WORK REQUEST: Once you find a line containing the word "agent" in the entries below, copy it.

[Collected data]
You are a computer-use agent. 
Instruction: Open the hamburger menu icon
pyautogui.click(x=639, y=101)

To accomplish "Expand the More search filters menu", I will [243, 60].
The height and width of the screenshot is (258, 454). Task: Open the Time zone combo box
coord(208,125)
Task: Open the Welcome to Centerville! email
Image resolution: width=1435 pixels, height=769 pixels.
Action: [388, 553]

* * *

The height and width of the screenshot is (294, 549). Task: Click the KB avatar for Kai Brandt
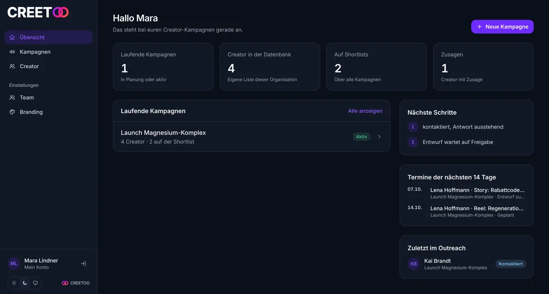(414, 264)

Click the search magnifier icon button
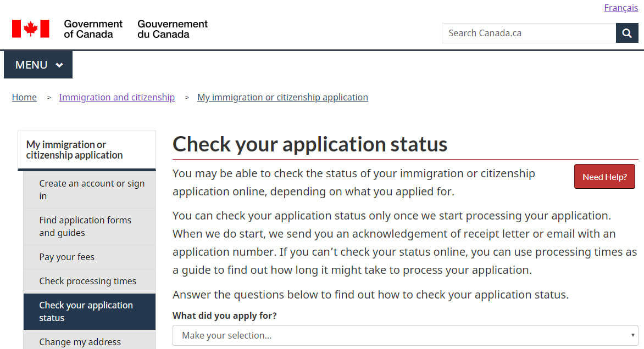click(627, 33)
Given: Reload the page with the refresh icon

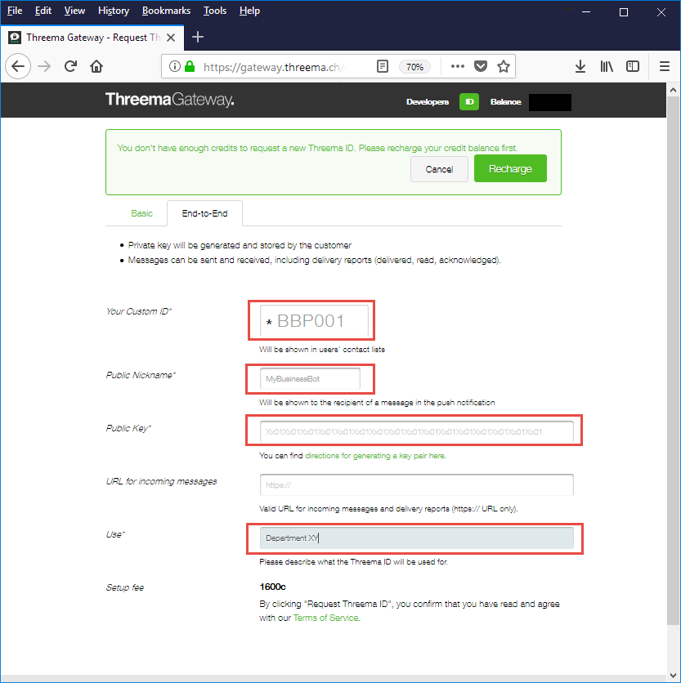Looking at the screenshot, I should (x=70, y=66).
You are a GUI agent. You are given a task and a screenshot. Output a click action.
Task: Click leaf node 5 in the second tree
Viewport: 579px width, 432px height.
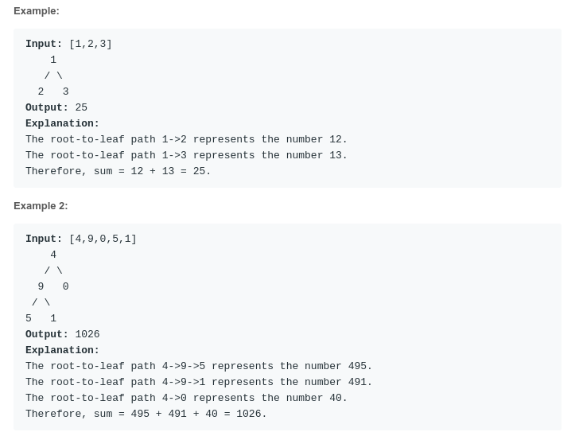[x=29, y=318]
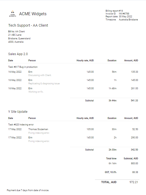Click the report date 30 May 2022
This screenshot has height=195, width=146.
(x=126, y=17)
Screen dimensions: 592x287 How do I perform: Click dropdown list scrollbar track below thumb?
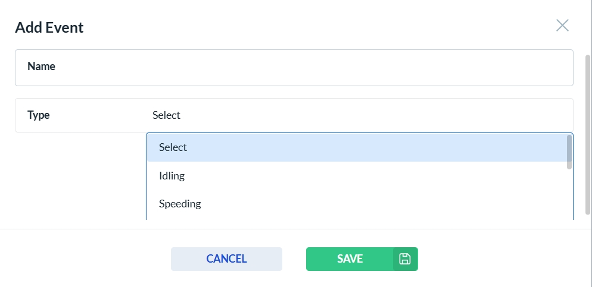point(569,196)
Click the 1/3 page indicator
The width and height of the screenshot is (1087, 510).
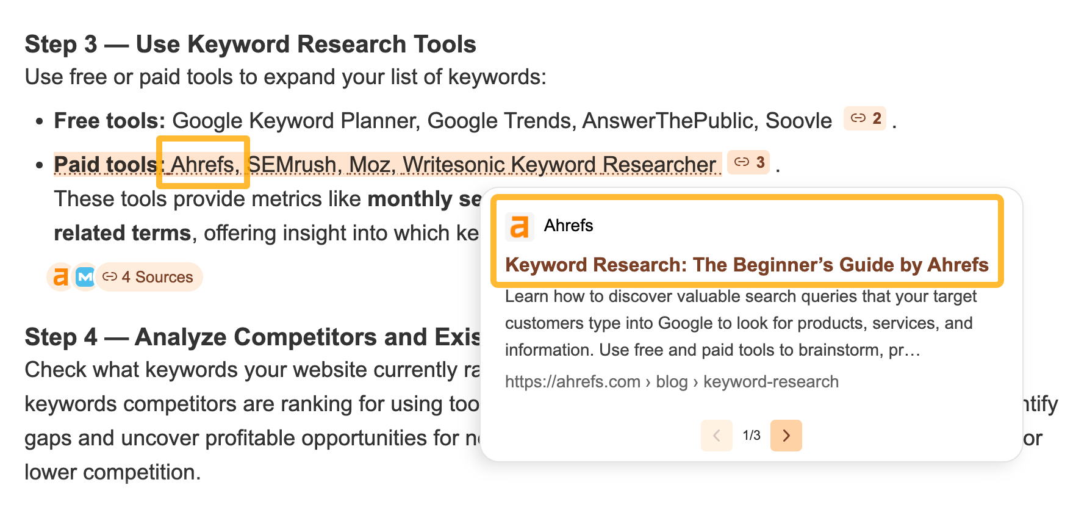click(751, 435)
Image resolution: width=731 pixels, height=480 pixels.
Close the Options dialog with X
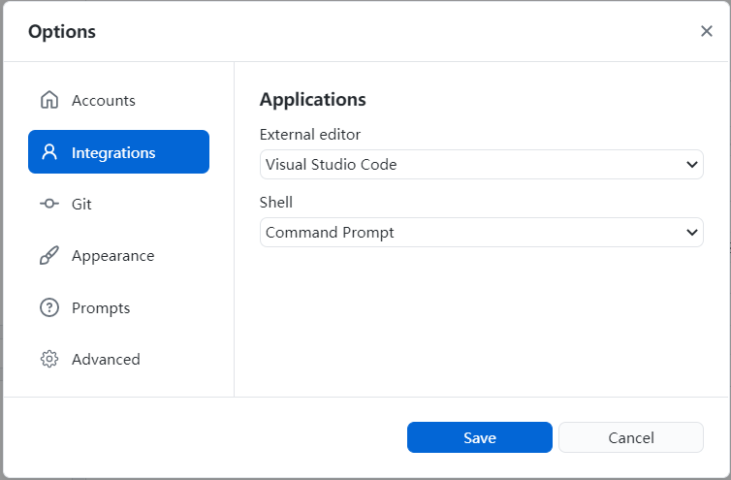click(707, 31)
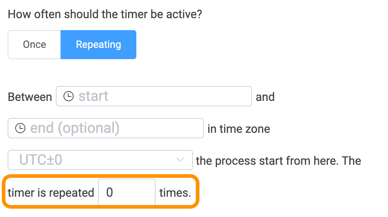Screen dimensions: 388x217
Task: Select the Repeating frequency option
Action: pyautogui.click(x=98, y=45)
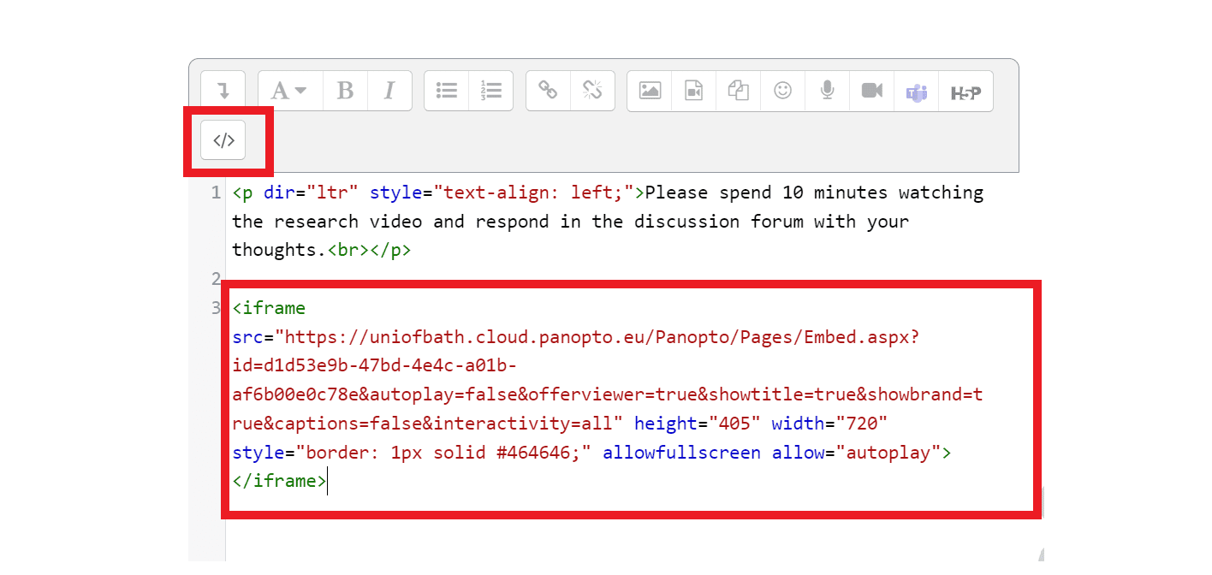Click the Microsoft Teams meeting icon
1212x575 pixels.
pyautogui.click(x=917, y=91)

--

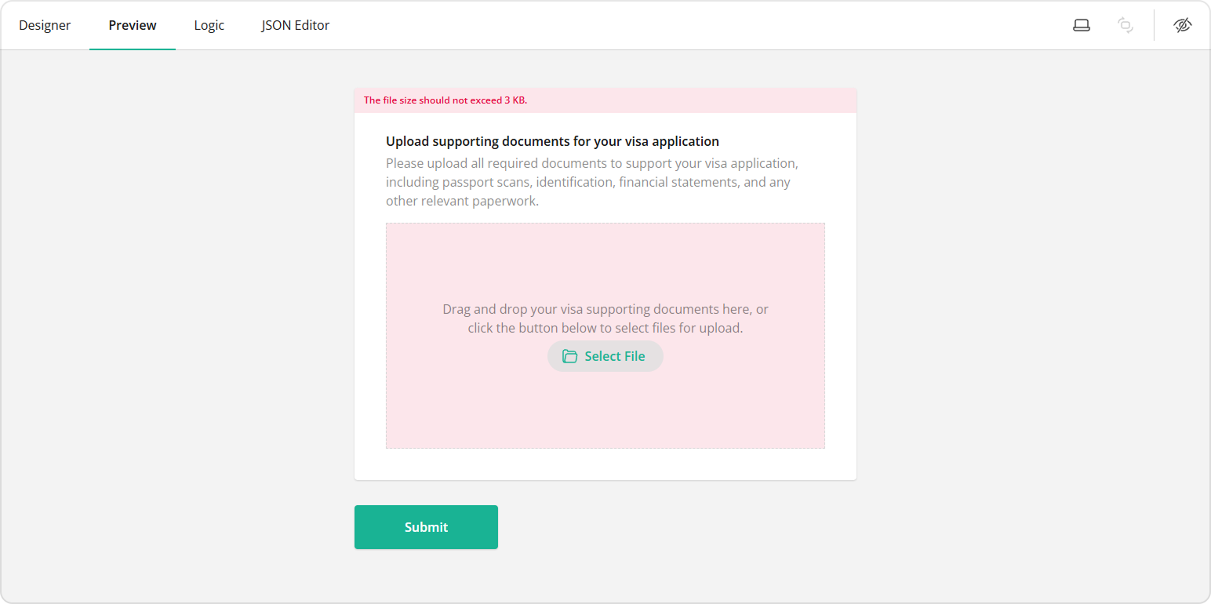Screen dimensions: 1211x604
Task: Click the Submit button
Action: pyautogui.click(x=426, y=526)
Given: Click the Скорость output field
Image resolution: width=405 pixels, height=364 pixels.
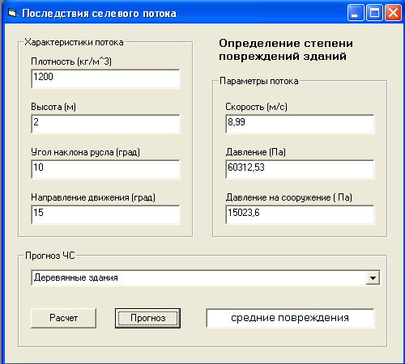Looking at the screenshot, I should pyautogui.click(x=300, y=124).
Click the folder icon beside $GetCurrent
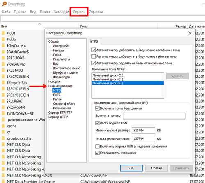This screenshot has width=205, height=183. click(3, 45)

EXERCISE SOLUTION:
You are a computer-use agent. 
You are a GUI agent. You are given a task and a screenshot. Output a click action.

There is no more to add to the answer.